社説

  • 印刷

 7月24日、いよいよ東京五輪の開会式が行われます。

 前回1964年の東京開催時に整備された新幹線や高速道路は、その後の高度成長をもたらすレガシー(遺産)となりました。その6年後に大阪で開かれた万国博覧会と合わせ、日本が国際社会に躍進する契機ともなりました。

 今回も5年後に大阪万博が開かれます。相次ぐ祝祭とともに日本が躍進した、あの時代をもう一度-。それが政府や経済界の狙いでしょう。
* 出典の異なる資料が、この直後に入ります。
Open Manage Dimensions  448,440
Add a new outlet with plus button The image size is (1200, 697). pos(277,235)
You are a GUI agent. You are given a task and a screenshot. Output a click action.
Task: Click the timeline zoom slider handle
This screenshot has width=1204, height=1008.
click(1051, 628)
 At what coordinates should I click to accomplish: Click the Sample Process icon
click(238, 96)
 しかしいま、祝祭の後に待ち構えるのは、インフラの維持管理や負担というやっかいな問題です。

     ◇

 2度目の東京五輪のシンボル、新国立競技場。「杜(もり)のスタジアム」を掲げ、約1500億円の事業費を投じて建設され、約6万人を収容します。初開催のスポーツ競技大会が、ヴィッセル神戸が優勝したサッカー天皇杯全日本選手権大会でした。

 五輪・パラリンピックが終わってから、この競技場を誰が運営するのかはまだ決まっていません。
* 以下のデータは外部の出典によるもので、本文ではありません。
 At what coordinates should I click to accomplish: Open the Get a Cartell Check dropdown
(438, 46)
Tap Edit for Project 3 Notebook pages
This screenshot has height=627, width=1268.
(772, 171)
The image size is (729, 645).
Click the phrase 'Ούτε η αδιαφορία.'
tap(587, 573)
 政府は運営権を民間に売却する意向です。しかし保安面を理由に詳細な図面を開示していない上、年間24億円とされる維持管理費を負担しても採算が合うかどうか、企業の中には厳しい見方もあります。

 当初は五輪後もさまざまな目的に使えるよう、開閉式の屋根や可動式の座席を設ける計画でした。しかし総工費が膨れあがって計画が白紙撤回され、いずれも見送られました。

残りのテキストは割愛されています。